Statistical analysis was performed using IBM SPSS Statistics version 22 (IBM Corporation, Armonk, New York, USA). This observational study reports descriptive data with central measures (mean, median or percent) and measures of spread (SD, percentile, min-max). Nonparametric methods were used as data were not normally distributed according to Shapiro-Wilk’s test of normality. Wilcoxon signed ranks test was used for analysis of BNIS T-scores, RLAS-R levels, EQ-5D index, EQ-5D VAS, Barthel Index, HADS depression and anxiety over time. The Z-test for proportions was used to for analyses of populations’ proportion. Friedmans test was used for comparisons of LiSat.

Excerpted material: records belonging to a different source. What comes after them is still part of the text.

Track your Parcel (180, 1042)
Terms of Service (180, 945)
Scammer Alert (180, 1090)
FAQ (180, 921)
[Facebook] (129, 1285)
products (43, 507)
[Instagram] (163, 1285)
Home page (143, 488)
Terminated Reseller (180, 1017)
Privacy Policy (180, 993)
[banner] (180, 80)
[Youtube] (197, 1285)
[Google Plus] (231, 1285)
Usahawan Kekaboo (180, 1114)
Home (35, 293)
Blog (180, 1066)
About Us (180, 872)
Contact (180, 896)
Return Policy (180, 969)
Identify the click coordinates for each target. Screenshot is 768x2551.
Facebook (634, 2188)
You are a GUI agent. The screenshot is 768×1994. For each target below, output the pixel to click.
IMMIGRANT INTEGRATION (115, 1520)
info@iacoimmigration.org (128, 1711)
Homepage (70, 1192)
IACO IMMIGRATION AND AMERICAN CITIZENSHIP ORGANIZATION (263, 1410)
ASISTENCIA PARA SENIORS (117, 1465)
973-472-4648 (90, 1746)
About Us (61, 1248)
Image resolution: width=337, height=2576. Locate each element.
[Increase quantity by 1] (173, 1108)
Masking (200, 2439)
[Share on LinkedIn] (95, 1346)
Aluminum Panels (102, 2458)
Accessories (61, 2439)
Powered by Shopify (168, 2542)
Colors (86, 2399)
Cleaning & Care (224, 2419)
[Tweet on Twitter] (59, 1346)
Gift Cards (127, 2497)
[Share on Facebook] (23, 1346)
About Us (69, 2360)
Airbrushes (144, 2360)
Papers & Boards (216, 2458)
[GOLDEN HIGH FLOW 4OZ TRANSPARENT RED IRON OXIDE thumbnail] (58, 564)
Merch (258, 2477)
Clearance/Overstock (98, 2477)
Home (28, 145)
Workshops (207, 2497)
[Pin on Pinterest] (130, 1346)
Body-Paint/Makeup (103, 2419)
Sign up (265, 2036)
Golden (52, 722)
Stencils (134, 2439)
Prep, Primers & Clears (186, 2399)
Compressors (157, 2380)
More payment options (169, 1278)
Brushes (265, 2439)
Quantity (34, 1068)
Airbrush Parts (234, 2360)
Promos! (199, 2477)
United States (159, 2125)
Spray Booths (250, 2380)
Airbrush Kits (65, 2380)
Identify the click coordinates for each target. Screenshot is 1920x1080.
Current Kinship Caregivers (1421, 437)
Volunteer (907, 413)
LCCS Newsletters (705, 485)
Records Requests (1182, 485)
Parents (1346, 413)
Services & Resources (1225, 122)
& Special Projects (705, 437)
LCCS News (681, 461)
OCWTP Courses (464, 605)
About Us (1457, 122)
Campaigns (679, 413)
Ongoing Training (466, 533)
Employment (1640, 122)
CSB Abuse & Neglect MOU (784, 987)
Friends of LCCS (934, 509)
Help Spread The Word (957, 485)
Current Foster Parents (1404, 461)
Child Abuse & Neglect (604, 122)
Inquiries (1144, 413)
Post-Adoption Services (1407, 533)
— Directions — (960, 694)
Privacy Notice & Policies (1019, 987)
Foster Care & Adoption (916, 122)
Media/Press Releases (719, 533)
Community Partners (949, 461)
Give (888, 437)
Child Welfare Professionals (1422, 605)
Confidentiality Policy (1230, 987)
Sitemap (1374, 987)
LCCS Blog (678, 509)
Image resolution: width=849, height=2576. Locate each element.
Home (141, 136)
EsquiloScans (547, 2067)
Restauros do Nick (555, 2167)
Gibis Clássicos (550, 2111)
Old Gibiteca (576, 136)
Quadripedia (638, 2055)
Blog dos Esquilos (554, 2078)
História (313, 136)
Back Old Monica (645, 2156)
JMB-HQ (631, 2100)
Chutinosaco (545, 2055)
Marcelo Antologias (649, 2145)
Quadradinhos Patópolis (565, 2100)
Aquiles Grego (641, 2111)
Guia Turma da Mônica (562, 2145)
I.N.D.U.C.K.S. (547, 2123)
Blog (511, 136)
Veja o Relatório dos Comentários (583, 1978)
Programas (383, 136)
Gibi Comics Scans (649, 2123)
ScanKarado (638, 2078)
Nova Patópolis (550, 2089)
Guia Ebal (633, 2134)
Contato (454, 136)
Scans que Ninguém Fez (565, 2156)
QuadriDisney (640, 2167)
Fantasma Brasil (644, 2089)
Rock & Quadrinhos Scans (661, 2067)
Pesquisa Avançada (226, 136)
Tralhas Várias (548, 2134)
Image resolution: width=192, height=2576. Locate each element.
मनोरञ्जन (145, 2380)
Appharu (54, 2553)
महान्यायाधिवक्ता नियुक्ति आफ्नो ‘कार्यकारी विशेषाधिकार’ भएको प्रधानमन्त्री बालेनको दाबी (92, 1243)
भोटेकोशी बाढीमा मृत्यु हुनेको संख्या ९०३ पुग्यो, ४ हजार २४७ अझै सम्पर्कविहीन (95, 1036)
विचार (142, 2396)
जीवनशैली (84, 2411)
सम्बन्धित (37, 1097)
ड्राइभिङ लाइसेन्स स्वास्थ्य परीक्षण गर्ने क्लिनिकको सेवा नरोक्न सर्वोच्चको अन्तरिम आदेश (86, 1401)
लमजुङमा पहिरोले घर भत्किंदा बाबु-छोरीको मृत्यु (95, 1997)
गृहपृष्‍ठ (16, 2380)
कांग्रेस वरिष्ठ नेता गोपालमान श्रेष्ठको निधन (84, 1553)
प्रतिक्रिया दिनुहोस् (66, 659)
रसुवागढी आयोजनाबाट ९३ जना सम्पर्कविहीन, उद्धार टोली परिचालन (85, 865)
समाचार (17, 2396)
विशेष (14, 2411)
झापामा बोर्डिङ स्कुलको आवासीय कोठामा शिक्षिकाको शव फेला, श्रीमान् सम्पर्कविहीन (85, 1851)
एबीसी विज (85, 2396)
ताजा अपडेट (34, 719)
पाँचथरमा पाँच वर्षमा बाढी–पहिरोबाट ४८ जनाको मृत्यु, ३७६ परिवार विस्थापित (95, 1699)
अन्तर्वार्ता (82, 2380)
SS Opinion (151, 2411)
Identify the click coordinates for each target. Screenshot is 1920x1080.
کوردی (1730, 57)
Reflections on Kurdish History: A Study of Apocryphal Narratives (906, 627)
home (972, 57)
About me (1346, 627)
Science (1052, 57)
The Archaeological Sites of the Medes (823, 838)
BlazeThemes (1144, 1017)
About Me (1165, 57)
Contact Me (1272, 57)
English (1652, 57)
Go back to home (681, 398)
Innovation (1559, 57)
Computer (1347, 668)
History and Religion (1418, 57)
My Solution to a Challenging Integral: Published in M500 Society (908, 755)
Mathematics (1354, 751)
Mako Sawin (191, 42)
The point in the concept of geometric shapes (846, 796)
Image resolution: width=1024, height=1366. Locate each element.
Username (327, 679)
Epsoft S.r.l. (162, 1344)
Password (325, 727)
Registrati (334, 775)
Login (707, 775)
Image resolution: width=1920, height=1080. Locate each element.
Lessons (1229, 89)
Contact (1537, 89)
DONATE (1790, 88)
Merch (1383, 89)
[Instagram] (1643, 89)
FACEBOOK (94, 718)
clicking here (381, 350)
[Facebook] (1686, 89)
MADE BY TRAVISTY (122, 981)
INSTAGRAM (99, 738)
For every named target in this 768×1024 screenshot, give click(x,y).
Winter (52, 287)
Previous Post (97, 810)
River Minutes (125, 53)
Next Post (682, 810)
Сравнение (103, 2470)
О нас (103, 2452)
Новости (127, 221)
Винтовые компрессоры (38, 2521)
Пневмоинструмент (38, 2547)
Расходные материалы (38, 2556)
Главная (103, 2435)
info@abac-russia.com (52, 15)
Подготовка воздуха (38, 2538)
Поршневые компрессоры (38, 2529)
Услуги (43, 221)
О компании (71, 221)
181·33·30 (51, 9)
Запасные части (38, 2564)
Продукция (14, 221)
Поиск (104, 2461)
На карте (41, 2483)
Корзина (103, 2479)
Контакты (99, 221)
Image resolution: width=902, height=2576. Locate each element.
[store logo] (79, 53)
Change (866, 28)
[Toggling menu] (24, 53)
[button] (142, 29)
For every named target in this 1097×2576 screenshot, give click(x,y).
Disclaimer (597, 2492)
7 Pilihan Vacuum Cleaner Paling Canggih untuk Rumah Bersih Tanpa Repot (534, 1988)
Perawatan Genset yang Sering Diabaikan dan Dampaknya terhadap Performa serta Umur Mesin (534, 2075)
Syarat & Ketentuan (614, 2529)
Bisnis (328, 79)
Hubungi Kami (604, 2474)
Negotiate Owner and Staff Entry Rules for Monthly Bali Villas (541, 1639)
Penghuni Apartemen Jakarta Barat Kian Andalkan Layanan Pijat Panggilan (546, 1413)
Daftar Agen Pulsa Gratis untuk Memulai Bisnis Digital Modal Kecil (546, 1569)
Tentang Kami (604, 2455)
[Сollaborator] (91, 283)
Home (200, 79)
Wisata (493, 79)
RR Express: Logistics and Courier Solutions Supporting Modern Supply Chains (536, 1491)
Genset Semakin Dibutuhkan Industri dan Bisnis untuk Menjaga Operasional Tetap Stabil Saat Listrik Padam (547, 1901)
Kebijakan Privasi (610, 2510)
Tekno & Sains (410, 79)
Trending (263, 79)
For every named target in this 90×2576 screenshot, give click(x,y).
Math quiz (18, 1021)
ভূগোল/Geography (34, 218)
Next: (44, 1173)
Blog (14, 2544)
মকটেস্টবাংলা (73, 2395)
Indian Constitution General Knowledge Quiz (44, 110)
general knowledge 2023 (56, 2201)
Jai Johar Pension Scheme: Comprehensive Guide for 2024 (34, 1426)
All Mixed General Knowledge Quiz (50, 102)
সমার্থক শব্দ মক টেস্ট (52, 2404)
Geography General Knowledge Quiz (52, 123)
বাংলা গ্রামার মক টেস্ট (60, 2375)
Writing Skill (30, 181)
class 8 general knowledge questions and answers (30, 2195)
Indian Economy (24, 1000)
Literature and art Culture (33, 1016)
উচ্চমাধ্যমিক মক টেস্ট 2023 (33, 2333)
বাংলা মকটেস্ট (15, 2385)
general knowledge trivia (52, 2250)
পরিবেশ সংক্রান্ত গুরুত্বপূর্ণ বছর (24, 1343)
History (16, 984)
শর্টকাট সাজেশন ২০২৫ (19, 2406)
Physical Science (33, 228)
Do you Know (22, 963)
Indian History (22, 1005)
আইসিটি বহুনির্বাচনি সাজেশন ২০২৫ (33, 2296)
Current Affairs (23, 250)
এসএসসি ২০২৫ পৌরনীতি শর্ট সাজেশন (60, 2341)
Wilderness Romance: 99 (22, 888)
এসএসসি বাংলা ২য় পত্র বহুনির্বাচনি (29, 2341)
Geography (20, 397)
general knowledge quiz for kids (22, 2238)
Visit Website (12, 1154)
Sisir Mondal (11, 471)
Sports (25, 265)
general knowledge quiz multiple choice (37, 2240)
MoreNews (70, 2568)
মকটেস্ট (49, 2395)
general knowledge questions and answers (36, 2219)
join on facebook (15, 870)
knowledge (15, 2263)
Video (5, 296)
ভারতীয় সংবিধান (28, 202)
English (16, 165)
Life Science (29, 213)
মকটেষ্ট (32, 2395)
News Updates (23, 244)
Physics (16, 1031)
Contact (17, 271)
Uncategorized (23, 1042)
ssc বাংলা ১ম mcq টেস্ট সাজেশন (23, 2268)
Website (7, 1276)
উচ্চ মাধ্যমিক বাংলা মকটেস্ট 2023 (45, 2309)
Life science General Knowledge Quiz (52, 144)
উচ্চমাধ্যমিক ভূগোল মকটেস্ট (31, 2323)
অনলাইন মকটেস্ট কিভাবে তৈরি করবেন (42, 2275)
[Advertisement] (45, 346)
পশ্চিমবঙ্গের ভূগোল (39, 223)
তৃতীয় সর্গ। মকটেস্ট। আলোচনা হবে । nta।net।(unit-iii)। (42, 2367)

The Mann-Whitney U test was used for non-response analysis with respect to these variables: age and GCS. The chi-squared test was used for non-response analysis with respect to gender. Generalised estimating equation (GEE) was used to explore the effect of time on cognitive function according to BNIS. The Spearman correlation coefficient was used for the analysis of bivariate correlation between BNIS and GCS, HH, FS, gender, age, GOSE, RLAS, HADS, BI and LiSat-11. In all cases, significance level was set at p < 0.05.

Results

Study population

Included were 127 patients, 45 with SAH and 82 with TBI. Of these, 10 patients with SAH and 26 patients with TBI dropped out due to the following reasons. Four patients with SAH and 10 with TBI died before 3 months follow up. Five patients with SAH and 12 with TBI declined further participation in the study. One patient with SAH and 4 with TBI moved abroad. For patients with SAH or TBI who dropped out there was no significant difference in gender (p = 0.095/p = 0.121), age (p = 0.280/p = 0.094) or GSC (p = 0.205/p = 0.073). A flowchart and drop-out of patients with SAH and TBI are presented in .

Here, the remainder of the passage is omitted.